Данилов плюхнулся в кресло и взгромоздил ноги на журнальный столик.
Когда несколько недель назад Егор Осипович узнал, что у мента Богачева есть больной сын, он почувствовал приступ щемящей тоски. Он в тот день как раз прикидывал возможные кандидатуры для выполнения «задания», внимательно просматривая личные дела, стопкой лежащие у него на столе. Если до этого мгновения майор милиции Богачев был для него совершенно чужим человеком, на жизнь которого Данилову было, в общем-то, плевать, то теперь он почувствовал к этому менту… что-то родственное.

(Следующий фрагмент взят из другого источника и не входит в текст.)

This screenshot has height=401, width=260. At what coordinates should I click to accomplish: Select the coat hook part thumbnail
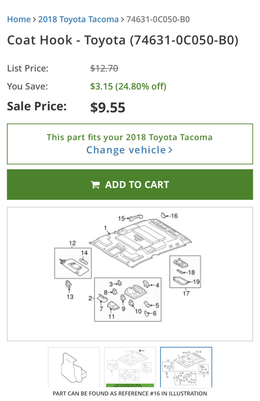coord(74,367)
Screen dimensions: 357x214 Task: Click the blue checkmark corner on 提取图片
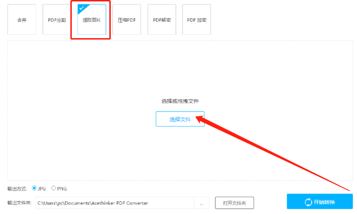click(x=82, y=9)
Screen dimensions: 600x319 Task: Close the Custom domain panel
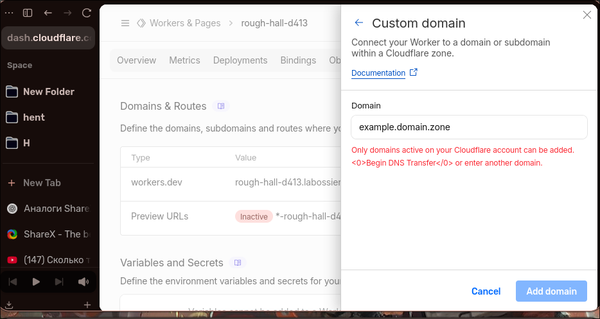tap(587, 15)
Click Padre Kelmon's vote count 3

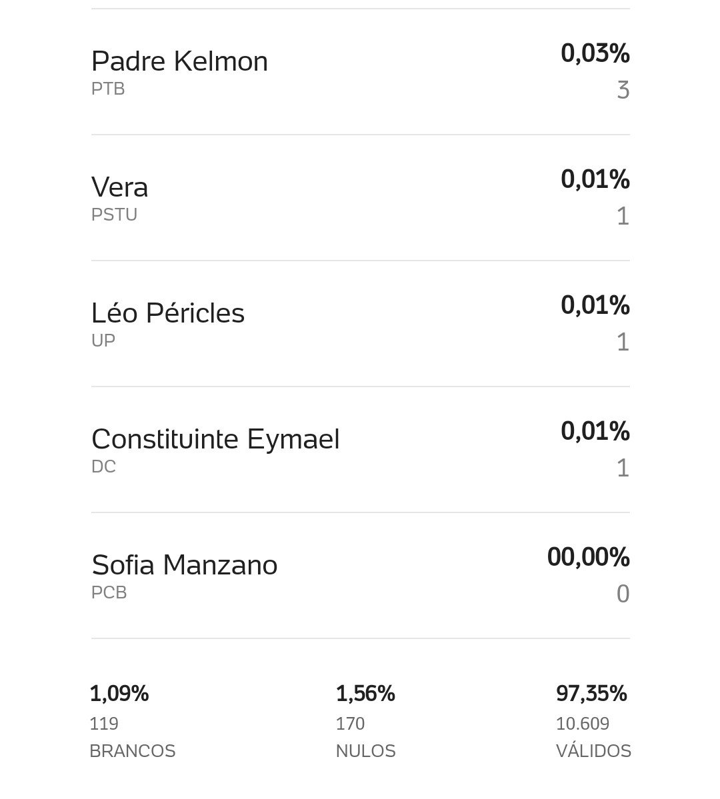[x=623, y=90]
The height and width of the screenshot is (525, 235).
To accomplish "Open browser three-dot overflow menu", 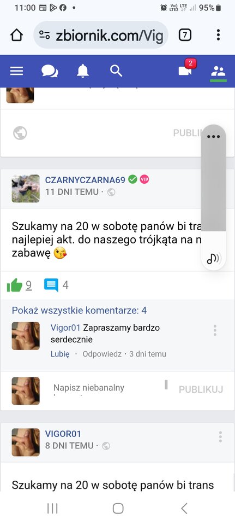I will tap(218, 35).
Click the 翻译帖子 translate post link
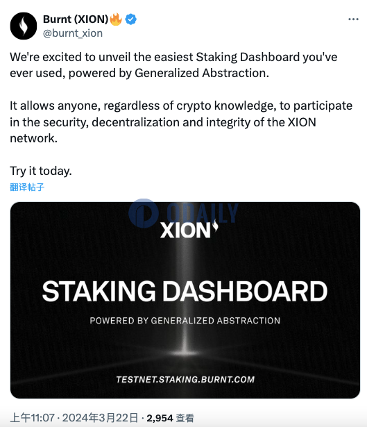367x427 pixels. click(27, 187)
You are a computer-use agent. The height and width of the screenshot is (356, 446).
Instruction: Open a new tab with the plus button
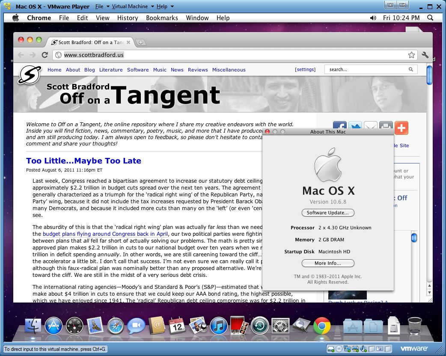click(x=140, y=42)
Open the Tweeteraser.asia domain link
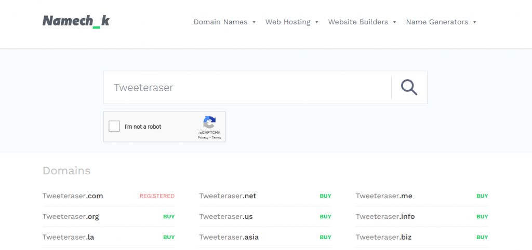The height and width of the screenshot is (250, 532). pyautogui.click(x=229, y=237)
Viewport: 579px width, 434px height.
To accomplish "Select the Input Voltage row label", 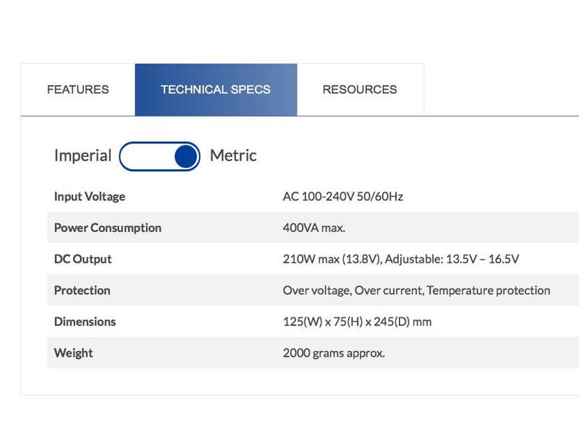I will 88,196.
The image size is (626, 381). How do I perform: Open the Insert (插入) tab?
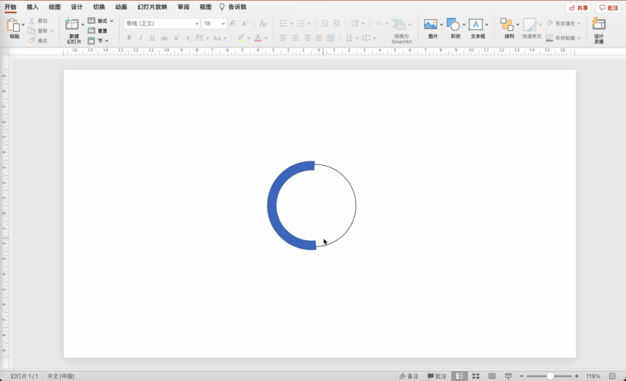click(x=32, y=7)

Это было странное чувство. С одной стороны, профессиональная радость от того, что кандидат наконец-то определился. С другой — неприятный осадок в душе, словно подполковник предавал какую-то общую идею, которая прочно связывала их, как двух заговорщиков. «Не идея, а общая беда», — подумал тогда Данилов…
Резкий голос жены вывел подполковника из задумчивости.
— Брось юлить, Данилов! Смотреть на тебя противно!
— Да? — Подполковник холодно улыбнулся: — А ты не смотри. Иди лучше загляни в свою бутылку. Там как раз осталось немного пойла. Может, сможешь утопить в нем свое горе.
Ольга усмехнулась, медленно покачала головой и тихо произнесла:
— Боже мой, какой же ты подлец! — Затем резко развернулась и вышла из комнаты.
Данилов медленно поднялся с кресла, постоял посреди комнаты, широко расставив ноги и глядя в пол, потом повернулся и направился за женой.
Дверь, ведущая в спальню, была закрыта на замок.
— Оля, дорогая, — сказал Егор Осипович мягким голосом, — ну что ты в самом деле? Ну заболел у человека сын, ну зашел он его навестить — ну что в этом особенного?
— Ложь, — послышался из-за двери хрипловатый, дрожащий от слез голос Ольги. — Ты зашел, чтобы повидаться с ней. Ты ее по-прежнему любишь.
— Черт, да о чем ты говоришь! Я люблю только тебя. А с этой женщиной меня давно уже ничего не связывает. — Егор Осипович задумчиво почесал пальцем переносицу и добавил: — Кроме сына.
— Если ты хочешь развестись — так и скажи, — раздался из-за двери приглушенный голос жены. — И не будем портить друг другу нервы.
— Что за чушь? Зачем мне с тобой разводиться? Открой. Мне… нужно тебе что-то показать.
— Показать? Что показать? Фотографию твоей бывшей жены? Ту самую, которую ты таскаешь в своем портмоне?
— Но, дорогая, там ведь не только она! Там еще и сын!
— Ты всегда умел находить предлоги. Ладно, черт с тобой. Люби кого хочешь. Мне до этого нет никакого дела.
Щелкнул замок, и дверь открылась. Ольга хотела пройти мимо Егора Осиповича, но он поймал ее за локоть.
— Пусти! — потребовала Ольга.
Данилов покачал головой:
— Нет.
— Пусти! Я забыла сигареты!
— Нет, зая. Ты забыла меня поцеловать. Ну иди сюда. — Он привлек жену к себе и нежно поцеловал ее в лоб. Затем поднял руку и подцепил пальцем повисшую у нее на реснице слезинку. — Ну хватит дуться, любовь моя. Больше это не повторится.
Он хотел поцеловать жену, но в этот момент зазвонил телефон, и Ольга, вздрогнув, отпрянула от него.
— Извини, я сейчас, — сказал Данилов, отпустил Ольгу и быстрым шагом приблизился к столику, на котором стоял телефон. Снял трубку. — Слушаю.